CONSIGNES:
a. Répondez aux questions suivantes à l'aide de la notice sur le réseau F2, ci-dessous :
(i) À quelle date l'entrée en action du réseau est-elle homologuée ?
(ii) Quel secteur couvre Lyon, et qui le dirige ?
(iii) Que signifie l'abréviation PO ?
b. Prolongez la notice sur le réseau F2, ci-dessous, à partir de sa dernière phrase.

PASSAGE EXTRAIT:

▬▬▬▬▬▬▬▬▬▬

Implantation du réseau F2 en décembre 1940
Légende :
Sous l'appellation de « F » puis de « F2 », l'entrée en action de ce réseau de renseignement franco-polonais est homologuée au 10 juillet 1940. C'est aussi la première organisation de résistance, dotée de ses propres moyens radio, à exercer son activité clandestine sur le sol français.
Genre : Carte
Type : Carte
Source : © Service historique de la Défense 17P 129 Droits réservés
Détails techniques :
Dessin à l'encre
Date document : Décembre 1940
Lieu : France
Analyse média
Cette carte montre l'implantation du réseau F2 en France en décembre 1940. Le réseau est alors composé de quatre secteurs :
- PO4 Marine : côtes méditarranéenne et bretonne, Bordeaux. Il semblerait que le réseau Marine du lieutenant Jekiel ait intégré le réseau F2 au prmeier trimestre 1941 et non avant décembre 1940 comme le mentionne cette carte.
- PO1 : Toulouse, placé sous la responsabilité de Korwin-Szymanowski ("Rab-Nestor") investi également de la responsabilité de chef adjoint.
- PO2 : Lyon, avec à sa tête le capitaine Kamienski "Franta".
- PO Paris : Région parisienne, avec le capitaine Roman Czerniawski "Armand".
PO est l'abréviation de poste officier.

▬▬▬▬▬▬▬▬▬▬

DONNÉES FOURNIES:
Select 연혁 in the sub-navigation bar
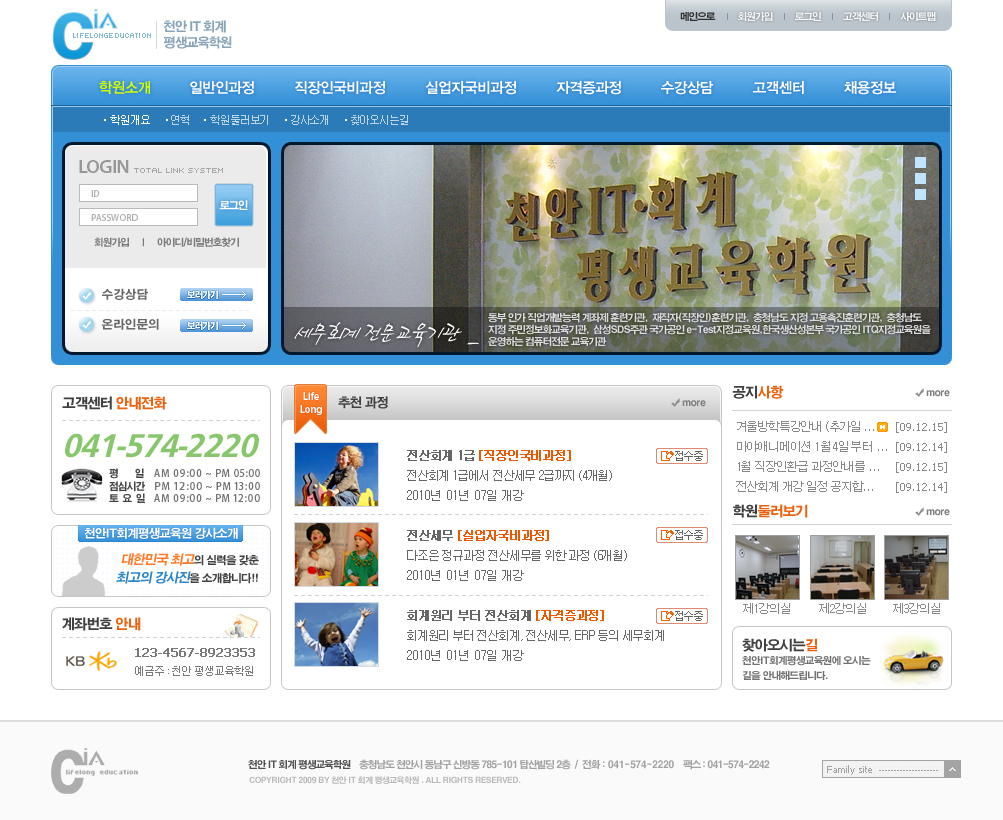This screenshot has width=1003, height=820. (x=179, y=120)
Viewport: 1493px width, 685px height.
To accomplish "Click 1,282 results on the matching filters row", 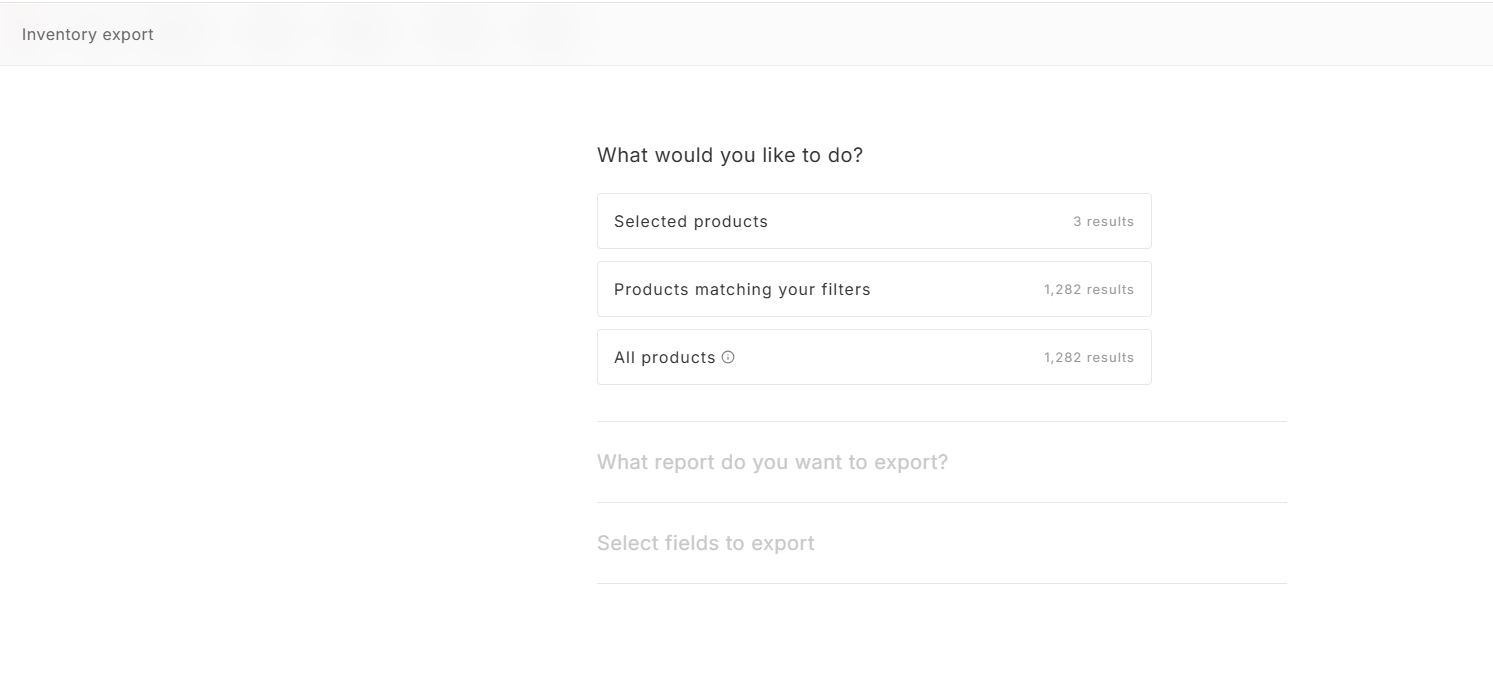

▬▬▬▬▬▬▬▬▬▬

RÉPONSES PAR CONSIGNE:
a.
(i) Le 10 juillet 1940.
(ii) Le secteur PO2, dirigé par le capitaine Kamienski, dit « Franta ».
(iii) Poste officier.

b.
Fabrice Bourrée
Contexte historique
Ayant reçu, le 6 septembre 1940, la mission d'organiser un réseau de renseignements en zone non occupée, le major Zarembski « Tudor » installe son PC de commandement à Marseille, dans une villa baptisée « Les Mimosas » et située dans une rue discrète. Il reçoit bientôt le renfort du major Korwin-Szymanowski « Nestor-Rab » arrivé de Londres qui lui transmet des instructions précises, ainsi que les premiers fonds. « Tudor »prend ensuite contact avec le général Kleeberg « André », responsable des militaires polonais encore présents en France, qui lui remet un poste radio émetteur, ainsi qu'un code et une procédure de chiffrage. Deux opérateurs radio, Boleslaw Dulemba et Zygmunt Maslowski, de l'ancien Ministère des Affaires étrangères, sont chargés de son bon fonctionnement. Le financement de l'organisation est d'abord assuré par des avances prélevées sur le réseau Evacuation et par des fonds attribués par le général Kleeberg. Puis, à partir d'octobre 1940, par des versements réguliers en provenance d'Espagne, transitant par la gare frontalière de Canfranc, puis transportés clandestinement en France.
Une aide très importante, pour l'organisation du réseau, est apportée à « Tudor » par Philippe Autier. Ce dernier avait occupé en Pologne un poste dans une banque d'affaires durant de nombreuses années, et il manifestait une grande sympathie pour la Pologne. Il mit « Tudor » en relation avec de très nombreux amis français, scandalisés par l'armistice et l'occupation, et qui voulaient agir aux côtés des Alliés.
Grâce à tous ces contacts, « Tudor » peut maintenant organiser plusieurs secteurs opérationnels :
- Liaisons avec l'Espagne, avec Jozef Radzyminski « Izabel », notamment par la gare de Canfranc.
- Toulouse, intitulé PO1 (Poste Officier n°1), placé sous la responsabilité de Korwin-Szymanowski investi également de la responsabilité de chef adjoint.
- Lyon, code de PO2, avec à sa tête le capitaine Kamienski « Franta ».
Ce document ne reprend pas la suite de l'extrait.